Abrogazione del reato di ingiuria: dichiarate inammissibili le questioni di legittimità costituzionale

Articolo scritto da Redazione Giurisprudenza Penale il 11 Marzo 2019

Corte Costituzionale, 6 marzo 2019, sentenza n. 37
Presidente Lattanzi, Relatore Viganò

Come avevamo anticipato, il Giudice di Pace di Venezia, con due ordinanze di identico tenore, aveva sollevato questione di legittimità costituzionale dell’art. 2, comma 3, della Legge n. 67 del 28 aprile 2014 e dell’art. 1, lettera c), del decreto legislativo n. 7 del 15 gennaio 2016, nella parte in cui hanno disposto l’abrogazione del reato di ingiuria, ex art. 594 c.p., per contrasto con gli articoli 2, 3, 10 e 117 della Costituzione (sull’intervento legislativo si rinvia all’articolo di L. Roccatagliata, I decreti sulle depenalizzazioni in Gazzetta Ufficiale.
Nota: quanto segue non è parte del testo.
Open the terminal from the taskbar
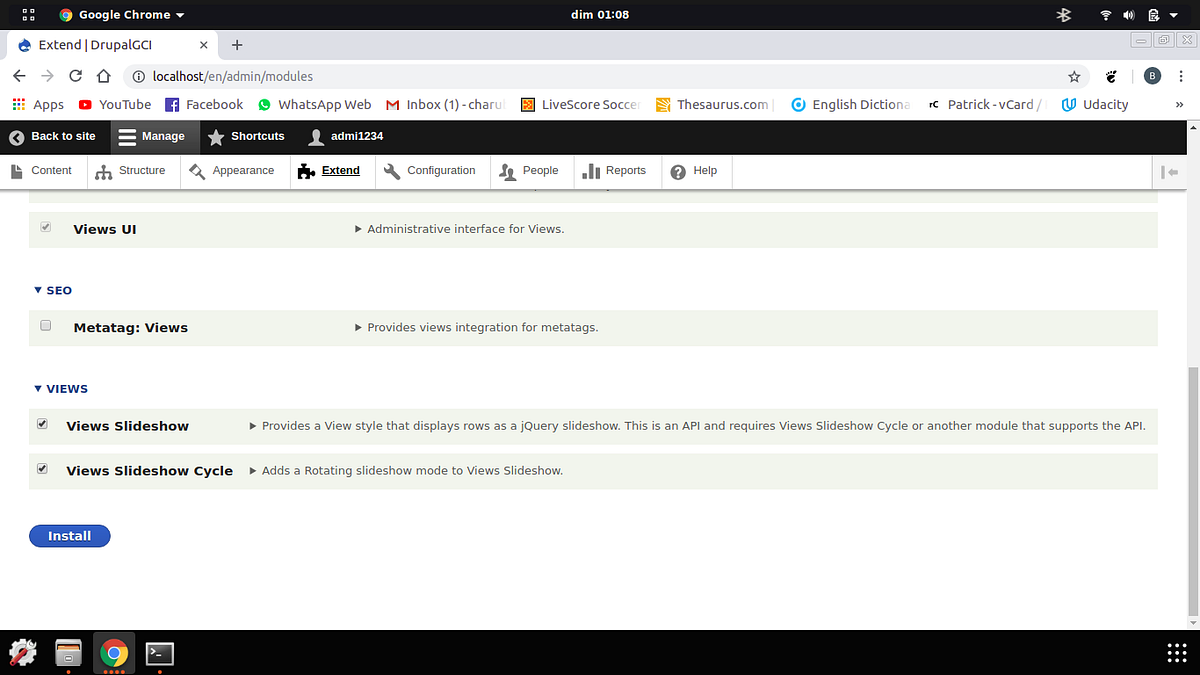This screenshot has height=675, width=1200. pos(159,653)
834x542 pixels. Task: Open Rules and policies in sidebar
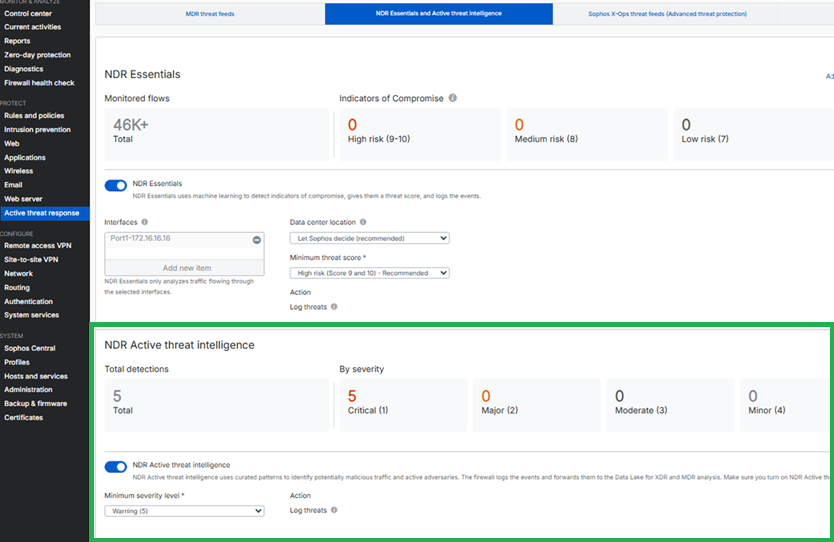tap(34, 116)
Ecco cosa cambia, in questa Rivista, 2016, 1).

Posto che «diritti inviolabili dell’essere umano debbono essere tutelati dalle norme penali per l’efficacia deterrente della sanzione penale» – scriveva il giudice a quo – «nel caso di specie il legislatore ha approvato con legge ordinaria la contestuale abrogazione della fattispecie delittuosa dal codice penale ed ha introdotto una tutela privatistica del bene costituzionalmente protetto, utilizzando il medesimo testo del primo comma dell’art. 594 codice penale, andando così a degradare il reato che tutela un bene di rilevanza costituzionale ad un illecito civile sottoposto unicamente al nuovo istituto della sanzione pecuniaria civile (art. 4 del decreto legislativo n. 7/2016) e ledendo, ad avviso del remittente, gli articoli 2 e 3 della Costituzione posti a tutela dei diritti fondamentali della persona, universalmente riconosciuti».

Con sentenza depositata il 6 marzo 2019, le questioni sono state dichiarate inammissibili dalla Corte Costituzionale.